Rita Weiman (1885–1954) was a playwright, journalist, author, and screenwriter.

Biography

Beginnings 
Rita was born in Philadelphia in 1885 and raised in a Quaker community. She later recounted that she felt lucky her parents supported her ambitions to become a writer. She attended the Friends' Central School before moving to New York to pursue journalism but soon fell into playwriting.

Writing career 
She later worked at The New York Herald with Alice Leal Pollack, who she'd soon write a well-regarded play, The Co-respondent, with. The next year, it was turned into a film by Ralph Ince for Universal.
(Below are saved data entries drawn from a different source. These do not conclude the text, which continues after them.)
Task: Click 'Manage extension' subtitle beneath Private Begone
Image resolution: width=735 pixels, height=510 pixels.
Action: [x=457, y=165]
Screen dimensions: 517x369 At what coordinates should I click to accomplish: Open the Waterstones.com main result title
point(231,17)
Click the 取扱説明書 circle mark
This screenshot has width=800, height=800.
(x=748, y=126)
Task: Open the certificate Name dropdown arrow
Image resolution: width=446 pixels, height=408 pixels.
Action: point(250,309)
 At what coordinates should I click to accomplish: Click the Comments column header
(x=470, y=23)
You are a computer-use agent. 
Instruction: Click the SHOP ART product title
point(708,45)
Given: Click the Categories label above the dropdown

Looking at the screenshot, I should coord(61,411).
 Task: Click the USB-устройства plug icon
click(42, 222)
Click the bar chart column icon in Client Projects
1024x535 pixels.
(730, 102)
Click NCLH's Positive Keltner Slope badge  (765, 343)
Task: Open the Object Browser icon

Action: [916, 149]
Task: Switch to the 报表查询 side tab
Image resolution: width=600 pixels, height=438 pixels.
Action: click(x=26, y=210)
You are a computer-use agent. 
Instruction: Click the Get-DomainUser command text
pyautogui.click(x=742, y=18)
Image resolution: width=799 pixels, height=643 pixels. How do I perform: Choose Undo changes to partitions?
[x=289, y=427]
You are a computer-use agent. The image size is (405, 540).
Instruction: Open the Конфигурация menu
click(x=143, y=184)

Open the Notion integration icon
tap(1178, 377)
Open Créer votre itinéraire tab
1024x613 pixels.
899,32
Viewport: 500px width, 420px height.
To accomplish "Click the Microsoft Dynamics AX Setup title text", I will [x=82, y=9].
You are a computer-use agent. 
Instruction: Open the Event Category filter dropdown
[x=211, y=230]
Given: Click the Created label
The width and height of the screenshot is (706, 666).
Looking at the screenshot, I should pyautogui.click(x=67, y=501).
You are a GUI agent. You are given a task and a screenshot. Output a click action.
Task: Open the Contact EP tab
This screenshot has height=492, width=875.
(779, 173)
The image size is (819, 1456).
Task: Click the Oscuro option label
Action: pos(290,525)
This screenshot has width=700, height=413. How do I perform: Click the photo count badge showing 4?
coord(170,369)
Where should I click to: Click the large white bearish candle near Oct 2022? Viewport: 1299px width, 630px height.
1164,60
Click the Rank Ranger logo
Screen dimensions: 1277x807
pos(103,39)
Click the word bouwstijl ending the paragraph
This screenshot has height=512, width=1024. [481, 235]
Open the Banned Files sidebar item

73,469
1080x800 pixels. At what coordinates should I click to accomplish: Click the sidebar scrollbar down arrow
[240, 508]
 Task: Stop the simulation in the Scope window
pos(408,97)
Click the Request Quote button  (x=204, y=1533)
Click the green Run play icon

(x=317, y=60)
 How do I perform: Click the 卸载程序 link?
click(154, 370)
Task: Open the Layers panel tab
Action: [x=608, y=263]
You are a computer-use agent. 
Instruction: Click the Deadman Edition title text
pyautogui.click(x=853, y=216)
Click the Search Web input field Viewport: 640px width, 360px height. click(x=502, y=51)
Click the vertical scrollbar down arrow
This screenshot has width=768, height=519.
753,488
A number of her stories and stage plays were turned into screenplays, including 1920's Curtain, which first ran in The Saturday Evening Post.

She met director William C. deMille in the early 1920s, and he asked her to write a love story between an older man and a younger woman. She quickly obliged, wrote the story, sold it to a magazine, and then helped turn it into the script for deMille's 1921 film After the Show. With The Grim Comedian, she spent time in California and worked closely with Samuel Goldwyn and director Frank Lloyd to oversee translating her work from script to screen.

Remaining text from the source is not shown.